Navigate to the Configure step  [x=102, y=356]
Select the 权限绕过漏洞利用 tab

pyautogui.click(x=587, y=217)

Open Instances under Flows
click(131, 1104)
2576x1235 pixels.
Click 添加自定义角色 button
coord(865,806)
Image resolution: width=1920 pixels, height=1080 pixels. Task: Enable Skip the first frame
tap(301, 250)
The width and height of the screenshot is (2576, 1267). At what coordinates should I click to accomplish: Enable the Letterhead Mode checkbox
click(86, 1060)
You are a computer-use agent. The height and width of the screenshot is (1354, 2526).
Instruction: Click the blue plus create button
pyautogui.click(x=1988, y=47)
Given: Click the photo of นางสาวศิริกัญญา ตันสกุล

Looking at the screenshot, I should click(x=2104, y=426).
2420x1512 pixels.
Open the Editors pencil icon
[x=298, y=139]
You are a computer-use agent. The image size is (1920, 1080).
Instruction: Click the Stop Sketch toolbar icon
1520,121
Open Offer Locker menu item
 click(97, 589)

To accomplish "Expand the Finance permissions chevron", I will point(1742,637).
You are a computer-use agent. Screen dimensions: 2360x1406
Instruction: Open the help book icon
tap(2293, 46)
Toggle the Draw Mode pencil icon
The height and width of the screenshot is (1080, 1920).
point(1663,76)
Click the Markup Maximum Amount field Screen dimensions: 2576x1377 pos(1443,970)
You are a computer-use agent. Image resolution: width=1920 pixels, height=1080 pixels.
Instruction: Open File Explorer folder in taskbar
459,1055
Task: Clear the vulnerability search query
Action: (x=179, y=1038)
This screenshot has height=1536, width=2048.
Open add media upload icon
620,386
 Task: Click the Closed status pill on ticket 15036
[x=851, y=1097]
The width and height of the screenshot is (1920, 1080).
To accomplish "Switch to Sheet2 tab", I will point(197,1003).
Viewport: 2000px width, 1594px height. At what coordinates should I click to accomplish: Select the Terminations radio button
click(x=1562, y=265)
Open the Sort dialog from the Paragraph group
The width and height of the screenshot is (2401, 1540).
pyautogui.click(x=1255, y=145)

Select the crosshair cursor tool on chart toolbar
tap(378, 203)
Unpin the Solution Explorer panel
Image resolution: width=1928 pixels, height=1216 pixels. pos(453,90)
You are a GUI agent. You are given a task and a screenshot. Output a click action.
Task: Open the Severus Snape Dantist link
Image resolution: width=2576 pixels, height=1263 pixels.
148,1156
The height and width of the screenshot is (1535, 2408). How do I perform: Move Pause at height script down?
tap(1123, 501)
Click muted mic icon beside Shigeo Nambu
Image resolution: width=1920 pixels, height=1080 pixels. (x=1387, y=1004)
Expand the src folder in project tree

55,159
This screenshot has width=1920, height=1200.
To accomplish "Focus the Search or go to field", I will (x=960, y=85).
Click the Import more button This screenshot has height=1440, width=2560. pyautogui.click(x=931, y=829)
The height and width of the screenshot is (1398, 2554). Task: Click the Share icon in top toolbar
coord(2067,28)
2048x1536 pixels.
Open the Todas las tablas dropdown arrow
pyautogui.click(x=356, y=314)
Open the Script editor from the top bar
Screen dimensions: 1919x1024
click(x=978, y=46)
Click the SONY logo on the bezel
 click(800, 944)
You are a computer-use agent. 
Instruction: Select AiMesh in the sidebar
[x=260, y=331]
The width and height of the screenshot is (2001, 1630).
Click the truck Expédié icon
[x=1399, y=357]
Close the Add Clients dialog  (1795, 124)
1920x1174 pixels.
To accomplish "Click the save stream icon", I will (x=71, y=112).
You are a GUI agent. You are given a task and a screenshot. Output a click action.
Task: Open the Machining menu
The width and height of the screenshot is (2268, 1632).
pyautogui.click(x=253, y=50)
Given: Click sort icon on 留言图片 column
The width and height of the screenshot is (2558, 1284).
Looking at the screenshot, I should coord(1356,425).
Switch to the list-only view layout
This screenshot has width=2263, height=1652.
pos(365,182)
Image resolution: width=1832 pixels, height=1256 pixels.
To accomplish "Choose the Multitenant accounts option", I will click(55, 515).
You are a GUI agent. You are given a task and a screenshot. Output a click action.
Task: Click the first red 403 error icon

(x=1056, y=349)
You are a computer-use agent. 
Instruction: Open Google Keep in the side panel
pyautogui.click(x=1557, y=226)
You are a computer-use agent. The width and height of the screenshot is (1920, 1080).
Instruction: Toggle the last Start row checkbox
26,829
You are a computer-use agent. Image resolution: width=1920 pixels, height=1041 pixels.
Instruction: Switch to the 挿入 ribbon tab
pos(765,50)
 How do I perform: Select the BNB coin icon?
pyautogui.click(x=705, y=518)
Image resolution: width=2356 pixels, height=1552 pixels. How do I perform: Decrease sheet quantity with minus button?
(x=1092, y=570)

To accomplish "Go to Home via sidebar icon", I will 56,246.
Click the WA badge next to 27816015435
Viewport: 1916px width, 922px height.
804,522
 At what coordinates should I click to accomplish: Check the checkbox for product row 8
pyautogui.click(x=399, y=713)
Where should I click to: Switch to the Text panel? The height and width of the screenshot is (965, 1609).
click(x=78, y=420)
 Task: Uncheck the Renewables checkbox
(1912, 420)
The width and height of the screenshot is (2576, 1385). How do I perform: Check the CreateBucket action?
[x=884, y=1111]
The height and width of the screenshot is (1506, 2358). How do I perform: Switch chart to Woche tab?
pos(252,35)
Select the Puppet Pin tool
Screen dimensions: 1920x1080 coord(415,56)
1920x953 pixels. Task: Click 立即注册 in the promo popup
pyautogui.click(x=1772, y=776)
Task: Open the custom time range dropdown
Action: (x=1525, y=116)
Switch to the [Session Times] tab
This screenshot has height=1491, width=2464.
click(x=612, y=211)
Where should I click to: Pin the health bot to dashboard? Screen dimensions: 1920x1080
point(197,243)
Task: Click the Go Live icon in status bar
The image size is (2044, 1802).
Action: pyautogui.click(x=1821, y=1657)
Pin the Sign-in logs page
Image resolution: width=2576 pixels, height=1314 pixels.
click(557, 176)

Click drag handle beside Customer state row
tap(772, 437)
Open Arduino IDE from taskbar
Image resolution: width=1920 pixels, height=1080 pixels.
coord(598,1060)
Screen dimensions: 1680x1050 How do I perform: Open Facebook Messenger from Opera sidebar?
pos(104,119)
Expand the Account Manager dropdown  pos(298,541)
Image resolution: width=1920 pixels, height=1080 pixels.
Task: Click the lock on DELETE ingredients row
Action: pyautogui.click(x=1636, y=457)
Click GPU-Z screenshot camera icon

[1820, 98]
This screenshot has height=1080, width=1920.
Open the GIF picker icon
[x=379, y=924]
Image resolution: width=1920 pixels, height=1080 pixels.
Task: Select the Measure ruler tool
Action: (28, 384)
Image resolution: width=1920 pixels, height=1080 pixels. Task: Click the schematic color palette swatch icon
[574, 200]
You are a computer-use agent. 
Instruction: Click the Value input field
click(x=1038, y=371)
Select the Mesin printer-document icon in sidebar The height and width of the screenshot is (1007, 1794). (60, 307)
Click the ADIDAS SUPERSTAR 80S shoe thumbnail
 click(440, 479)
----
§ Your task: List every line above containing the word "computer".

§ Result of this task:
You are a computer-use agent. The height and width of the screenshot is (1354, 2526).
You are a computer-use agent. The image size is (1920, 1080).
You are a computer-use agent. Screen dimensions: 2360x1406
You are a computer-use agent. Image resolution: width=1920 pixels, height=1080 pixels.
You are a computer-use agent. 
You are a computer-use agent. 
You are a computer-use agent. The width and height of the screenshot is (1920, 1080).
You are a computer-use agent. Image resolution: width=1920 pixels, height=1041 pixels.
You are a computer-use agent. 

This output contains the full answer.